Sacudió la cabeza, dejando las fotos encima de la mesa y cogiendo un papel doblado. Era un dibujo que Julia había hecho de la protagonista del libro que Celia escribía cuando estaban juntas. Era un libro de fantasía, con una protagonista joven que se embarcaba en numerosas aventuras. Si bien era una obra infantil, podría haber madurado bien si Celia le hubiera dedicado el suficiente tiempo. El problema era la dificultad para ponerse a escribir: la frustración le sobrepasaba y la idea de desconocidos leyendo su trabajo y juzgándolo negativamente era abrumadora. Por eso había acabado dedicándose al mundo de la editorial, en lugar de a escribir.
Pero el mayor fracaso ya estaba evitado: era adulta, tenía un trabajo estable y una vida independiente. Podía dedicarse a la escritura como pasatiempo. Estuvo dándole vueltas a ese pensamiento el resto de la tarde, intercalándolo con Marta. Le era complicado aferrarse al “no” que le había dado, una respuesta sostenida en conjeturas sobre el futuro en lugar de en hechos reales. De todas formas, tenía que hacerlo. Era lo mejor para las dos o, como mínimo, para ella.
Saber eso no evitaba que la imagen de Marta viniera a su cabeza, con su sonrisa ancha y sus ojos brillantes. También le venía a la cabeza lo último que le había dicho: “eres una cobarde, Celia”. Tenía razón y a Celia le costaba cada vez más ignorarlo.

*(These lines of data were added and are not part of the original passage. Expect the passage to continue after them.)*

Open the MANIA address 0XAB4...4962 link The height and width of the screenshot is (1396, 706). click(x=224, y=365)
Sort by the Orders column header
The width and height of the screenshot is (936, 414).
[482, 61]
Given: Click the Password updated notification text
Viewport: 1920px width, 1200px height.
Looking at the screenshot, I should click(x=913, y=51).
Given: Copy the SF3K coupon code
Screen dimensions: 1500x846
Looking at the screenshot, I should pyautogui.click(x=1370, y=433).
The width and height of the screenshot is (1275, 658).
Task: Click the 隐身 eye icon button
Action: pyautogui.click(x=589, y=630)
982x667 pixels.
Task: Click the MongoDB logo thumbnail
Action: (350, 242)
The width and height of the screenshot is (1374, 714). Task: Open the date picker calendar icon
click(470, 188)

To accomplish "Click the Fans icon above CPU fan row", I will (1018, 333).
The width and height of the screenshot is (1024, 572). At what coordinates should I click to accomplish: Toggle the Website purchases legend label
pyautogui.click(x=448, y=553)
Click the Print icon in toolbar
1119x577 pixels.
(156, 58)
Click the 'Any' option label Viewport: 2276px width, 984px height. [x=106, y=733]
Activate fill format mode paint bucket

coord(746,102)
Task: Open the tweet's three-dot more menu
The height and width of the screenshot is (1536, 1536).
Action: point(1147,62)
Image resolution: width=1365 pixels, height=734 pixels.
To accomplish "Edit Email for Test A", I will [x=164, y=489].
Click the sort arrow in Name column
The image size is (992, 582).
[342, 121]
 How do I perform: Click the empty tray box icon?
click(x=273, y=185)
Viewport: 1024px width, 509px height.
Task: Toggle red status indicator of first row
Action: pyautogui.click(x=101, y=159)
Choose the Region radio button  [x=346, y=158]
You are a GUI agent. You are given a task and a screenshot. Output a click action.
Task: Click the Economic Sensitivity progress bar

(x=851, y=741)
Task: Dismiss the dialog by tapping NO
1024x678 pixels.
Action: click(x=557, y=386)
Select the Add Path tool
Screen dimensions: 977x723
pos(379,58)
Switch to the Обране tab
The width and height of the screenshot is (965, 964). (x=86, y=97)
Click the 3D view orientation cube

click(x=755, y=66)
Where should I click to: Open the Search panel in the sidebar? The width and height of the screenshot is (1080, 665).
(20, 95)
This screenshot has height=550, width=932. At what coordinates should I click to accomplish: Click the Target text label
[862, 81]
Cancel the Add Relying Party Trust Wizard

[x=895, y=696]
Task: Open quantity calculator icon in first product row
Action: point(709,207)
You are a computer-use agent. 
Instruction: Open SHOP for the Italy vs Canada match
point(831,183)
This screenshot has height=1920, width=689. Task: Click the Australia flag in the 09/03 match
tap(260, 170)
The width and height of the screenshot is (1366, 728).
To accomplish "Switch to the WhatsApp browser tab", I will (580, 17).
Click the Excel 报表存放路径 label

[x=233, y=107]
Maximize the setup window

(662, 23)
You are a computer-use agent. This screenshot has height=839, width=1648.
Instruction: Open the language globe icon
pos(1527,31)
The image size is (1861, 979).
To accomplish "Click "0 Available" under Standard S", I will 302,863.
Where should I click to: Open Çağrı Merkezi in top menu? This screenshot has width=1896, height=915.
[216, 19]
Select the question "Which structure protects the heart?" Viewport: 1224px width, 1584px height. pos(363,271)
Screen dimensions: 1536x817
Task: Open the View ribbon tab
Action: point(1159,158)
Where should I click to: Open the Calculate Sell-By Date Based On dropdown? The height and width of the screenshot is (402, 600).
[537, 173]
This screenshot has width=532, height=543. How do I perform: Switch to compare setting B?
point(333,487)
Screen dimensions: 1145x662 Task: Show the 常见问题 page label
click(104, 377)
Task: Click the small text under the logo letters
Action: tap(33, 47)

Para mantenerse ocupada decidió abrir su portátil y buscar un documento abandonado hacía meses, en el que ya había comenzado un intento de volver a la escritura, esta vez con un plan mucho más ambicioso, a largo plazo: una saga, parecida al libro de su adolescencia pero más compleja. No obstante, no conseguía lo que más quería: dejar de pensar en Marta. Tanto haberla rechazado, como la idea de qué podía haber pasado la atormentaban. Era una cobarde, sí. No podía evitar que la incertidumbre la devorara.
Todos los pensamientos rebotaban en su cabeza, impidiendo que hiciera algo respecto a alguno, hasta que tomó una decisión. Marta la había animado a empezar el documento que tenía abierto delante, así que si Celia era capaz de hacer algo de provecho con él, tenía que ser una señal: podía hacer algo valioso con ella.
El fracaso la acechaba, preparado para enterrarla en la pena, la soledad y la insatisfacción. Celia intentó no dedicarle un solo pensamiento, al menos no ese día.